[What you should do]
Some lines below hold "submenu". Pick them out and copy them.

Saved data entries:
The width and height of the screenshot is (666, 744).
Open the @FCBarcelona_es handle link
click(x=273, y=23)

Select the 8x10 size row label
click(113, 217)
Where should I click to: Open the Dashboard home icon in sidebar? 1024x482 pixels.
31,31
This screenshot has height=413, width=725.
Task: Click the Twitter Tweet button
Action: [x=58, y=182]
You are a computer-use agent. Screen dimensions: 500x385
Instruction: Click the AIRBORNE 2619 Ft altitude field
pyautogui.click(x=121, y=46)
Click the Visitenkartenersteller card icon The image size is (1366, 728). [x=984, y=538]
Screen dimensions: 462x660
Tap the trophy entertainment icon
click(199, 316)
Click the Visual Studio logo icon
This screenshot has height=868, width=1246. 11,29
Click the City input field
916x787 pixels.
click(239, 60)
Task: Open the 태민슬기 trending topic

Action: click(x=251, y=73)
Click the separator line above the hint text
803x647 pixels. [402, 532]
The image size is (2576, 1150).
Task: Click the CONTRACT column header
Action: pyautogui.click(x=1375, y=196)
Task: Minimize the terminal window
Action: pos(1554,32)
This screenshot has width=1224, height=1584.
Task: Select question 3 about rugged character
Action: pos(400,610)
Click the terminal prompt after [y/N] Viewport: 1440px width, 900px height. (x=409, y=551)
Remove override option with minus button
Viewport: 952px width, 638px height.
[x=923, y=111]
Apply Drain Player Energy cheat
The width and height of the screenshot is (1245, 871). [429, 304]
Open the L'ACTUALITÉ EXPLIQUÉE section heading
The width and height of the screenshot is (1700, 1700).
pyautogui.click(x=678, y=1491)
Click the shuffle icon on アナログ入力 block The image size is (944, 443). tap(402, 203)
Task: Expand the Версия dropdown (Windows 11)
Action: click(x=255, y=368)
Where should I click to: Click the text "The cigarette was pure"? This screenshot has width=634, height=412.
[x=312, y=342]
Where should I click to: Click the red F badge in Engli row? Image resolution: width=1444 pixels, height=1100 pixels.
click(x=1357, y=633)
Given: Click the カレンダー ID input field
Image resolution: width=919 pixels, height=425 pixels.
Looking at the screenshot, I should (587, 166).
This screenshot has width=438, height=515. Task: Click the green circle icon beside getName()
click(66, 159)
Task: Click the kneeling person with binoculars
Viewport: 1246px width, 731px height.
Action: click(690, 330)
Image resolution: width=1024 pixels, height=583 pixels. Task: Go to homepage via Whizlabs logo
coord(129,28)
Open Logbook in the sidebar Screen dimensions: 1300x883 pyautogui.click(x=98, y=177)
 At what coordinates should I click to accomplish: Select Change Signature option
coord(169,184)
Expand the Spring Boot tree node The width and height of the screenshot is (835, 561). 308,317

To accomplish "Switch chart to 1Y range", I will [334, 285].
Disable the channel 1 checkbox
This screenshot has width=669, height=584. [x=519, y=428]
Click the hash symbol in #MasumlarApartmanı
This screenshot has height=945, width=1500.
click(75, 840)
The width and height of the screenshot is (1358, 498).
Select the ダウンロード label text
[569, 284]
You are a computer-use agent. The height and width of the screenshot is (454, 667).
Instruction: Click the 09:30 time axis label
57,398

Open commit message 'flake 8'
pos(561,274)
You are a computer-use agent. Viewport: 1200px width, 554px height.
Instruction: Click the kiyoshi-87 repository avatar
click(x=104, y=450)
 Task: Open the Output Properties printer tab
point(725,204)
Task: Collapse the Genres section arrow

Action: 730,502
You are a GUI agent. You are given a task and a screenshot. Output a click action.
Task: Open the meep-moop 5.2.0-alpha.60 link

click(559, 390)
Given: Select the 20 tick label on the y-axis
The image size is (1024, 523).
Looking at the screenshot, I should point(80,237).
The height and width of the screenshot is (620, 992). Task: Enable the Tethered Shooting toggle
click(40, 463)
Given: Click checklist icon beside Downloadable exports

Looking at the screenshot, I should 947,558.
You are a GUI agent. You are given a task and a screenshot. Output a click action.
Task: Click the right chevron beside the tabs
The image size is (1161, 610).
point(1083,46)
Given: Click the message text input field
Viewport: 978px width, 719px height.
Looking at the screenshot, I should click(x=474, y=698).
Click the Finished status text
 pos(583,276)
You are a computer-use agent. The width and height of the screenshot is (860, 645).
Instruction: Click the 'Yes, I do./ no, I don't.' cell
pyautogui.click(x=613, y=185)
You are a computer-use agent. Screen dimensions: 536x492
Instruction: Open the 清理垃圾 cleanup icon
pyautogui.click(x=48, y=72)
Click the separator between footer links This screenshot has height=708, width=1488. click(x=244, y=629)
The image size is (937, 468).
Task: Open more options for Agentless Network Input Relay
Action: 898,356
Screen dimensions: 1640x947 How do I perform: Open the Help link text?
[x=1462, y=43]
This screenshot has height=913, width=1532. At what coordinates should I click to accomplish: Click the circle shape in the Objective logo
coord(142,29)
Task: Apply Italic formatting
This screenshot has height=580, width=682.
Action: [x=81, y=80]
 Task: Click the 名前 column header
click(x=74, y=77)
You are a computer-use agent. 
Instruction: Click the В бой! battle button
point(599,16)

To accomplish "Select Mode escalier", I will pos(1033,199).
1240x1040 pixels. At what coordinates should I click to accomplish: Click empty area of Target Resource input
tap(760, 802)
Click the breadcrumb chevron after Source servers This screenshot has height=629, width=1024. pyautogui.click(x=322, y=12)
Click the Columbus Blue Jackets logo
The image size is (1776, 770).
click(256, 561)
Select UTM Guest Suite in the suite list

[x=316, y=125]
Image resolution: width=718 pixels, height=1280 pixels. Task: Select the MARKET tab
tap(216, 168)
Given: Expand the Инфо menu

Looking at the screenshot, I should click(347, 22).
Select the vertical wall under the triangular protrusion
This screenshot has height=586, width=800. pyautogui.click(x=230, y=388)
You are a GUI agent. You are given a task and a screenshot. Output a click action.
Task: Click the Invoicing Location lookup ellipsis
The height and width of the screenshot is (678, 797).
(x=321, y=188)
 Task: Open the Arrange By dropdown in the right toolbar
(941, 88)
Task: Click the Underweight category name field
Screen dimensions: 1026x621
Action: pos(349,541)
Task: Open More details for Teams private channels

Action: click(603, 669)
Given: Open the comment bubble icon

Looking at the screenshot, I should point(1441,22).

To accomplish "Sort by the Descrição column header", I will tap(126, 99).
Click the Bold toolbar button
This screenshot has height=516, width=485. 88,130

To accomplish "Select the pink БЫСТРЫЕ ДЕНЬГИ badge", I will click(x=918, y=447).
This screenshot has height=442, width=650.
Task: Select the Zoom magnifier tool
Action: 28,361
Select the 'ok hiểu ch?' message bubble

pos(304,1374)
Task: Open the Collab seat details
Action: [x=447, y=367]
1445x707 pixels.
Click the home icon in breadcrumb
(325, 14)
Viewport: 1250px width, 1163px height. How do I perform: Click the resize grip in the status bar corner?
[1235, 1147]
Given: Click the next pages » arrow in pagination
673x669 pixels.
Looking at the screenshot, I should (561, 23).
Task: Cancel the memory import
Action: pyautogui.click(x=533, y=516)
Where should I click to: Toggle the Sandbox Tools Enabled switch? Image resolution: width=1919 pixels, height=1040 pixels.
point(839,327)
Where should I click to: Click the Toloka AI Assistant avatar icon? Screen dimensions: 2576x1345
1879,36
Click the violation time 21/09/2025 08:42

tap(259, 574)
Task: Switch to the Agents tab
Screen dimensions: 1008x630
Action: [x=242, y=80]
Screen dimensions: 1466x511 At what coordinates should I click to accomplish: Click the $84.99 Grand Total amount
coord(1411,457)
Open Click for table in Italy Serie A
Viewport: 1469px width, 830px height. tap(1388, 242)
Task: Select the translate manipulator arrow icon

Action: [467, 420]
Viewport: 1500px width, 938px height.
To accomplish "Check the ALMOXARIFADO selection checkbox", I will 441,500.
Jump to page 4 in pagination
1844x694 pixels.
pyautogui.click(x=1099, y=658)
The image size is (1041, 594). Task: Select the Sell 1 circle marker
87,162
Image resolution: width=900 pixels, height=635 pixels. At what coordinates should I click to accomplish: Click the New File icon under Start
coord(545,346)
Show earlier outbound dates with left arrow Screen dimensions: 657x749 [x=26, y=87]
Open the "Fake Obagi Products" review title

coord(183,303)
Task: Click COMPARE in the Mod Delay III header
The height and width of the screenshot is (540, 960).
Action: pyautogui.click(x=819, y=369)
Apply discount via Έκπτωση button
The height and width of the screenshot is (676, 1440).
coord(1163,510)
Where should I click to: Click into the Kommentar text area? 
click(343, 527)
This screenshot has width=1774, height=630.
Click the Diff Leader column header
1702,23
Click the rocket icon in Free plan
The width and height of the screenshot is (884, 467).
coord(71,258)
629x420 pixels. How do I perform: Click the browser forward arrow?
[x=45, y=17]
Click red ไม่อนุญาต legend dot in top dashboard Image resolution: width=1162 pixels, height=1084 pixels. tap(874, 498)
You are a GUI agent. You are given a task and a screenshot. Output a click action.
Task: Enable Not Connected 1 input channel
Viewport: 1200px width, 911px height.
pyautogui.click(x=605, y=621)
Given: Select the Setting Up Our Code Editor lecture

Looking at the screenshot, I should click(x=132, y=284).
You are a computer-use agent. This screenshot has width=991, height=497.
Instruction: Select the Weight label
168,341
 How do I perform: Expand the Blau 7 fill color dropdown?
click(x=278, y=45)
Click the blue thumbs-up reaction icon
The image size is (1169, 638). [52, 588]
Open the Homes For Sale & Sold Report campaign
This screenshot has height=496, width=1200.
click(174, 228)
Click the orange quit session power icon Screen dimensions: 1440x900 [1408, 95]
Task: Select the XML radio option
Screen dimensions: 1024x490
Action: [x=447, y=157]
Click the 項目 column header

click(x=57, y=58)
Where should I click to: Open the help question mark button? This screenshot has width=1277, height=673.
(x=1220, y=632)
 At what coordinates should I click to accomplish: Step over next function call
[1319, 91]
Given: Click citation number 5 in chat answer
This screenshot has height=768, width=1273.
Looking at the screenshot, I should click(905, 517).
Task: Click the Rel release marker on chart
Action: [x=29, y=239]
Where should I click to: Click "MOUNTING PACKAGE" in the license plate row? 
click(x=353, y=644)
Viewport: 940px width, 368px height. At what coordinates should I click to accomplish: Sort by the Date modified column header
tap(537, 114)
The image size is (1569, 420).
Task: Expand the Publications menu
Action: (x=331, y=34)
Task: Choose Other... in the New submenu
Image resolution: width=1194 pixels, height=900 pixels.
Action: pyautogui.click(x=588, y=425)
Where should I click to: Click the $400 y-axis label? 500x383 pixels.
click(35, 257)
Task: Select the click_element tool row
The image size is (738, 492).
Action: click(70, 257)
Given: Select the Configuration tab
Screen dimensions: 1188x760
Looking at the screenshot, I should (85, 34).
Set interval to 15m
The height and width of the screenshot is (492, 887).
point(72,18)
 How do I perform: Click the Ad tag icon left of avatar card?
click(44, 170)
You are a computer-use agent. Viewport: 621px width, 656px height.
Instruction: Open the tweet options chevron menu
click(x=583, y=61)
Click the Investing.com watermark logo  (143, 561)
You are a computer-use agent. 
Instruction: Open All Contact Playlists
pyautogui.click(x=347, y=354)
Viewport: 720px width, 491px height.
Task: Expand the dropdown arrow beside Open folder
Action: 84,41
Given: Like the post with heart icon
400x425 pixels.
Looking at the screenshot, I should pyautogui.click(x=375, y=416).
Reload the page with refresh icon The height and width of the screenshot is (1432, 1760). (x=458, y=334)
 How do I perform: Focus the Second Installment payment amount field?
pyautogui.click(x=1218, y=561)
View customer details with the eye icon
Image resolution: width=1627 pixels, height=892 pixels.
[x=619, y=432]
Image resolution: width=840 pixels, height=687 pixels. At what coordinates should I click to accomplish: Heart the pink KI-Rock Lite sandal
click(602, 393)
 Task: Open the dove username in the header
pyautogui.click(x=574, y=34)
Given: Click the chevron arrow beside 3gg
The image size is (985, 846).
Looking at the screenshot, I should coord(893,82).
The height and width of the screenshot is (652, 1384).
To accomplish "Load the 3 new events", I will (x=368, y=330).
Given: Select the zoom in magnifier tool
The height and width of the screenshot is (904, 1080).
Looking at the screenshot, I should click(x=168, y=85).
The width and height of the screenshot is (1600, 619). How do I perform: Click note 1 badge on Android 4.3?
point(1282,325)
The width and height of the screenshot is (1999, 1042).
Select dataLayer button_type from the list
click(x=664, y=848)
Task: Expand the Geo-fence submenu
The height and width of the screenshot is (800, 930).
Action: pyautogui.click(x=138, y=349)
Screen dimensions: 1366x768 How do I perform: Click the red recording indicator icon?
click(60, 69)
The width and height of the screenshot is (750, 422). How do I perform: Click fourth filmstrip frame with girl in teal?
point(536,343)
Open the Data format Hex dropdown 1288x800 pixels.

[Solution below]
Task: Choose Other... in the New submenu
Task: Expand the Geo-fence submenu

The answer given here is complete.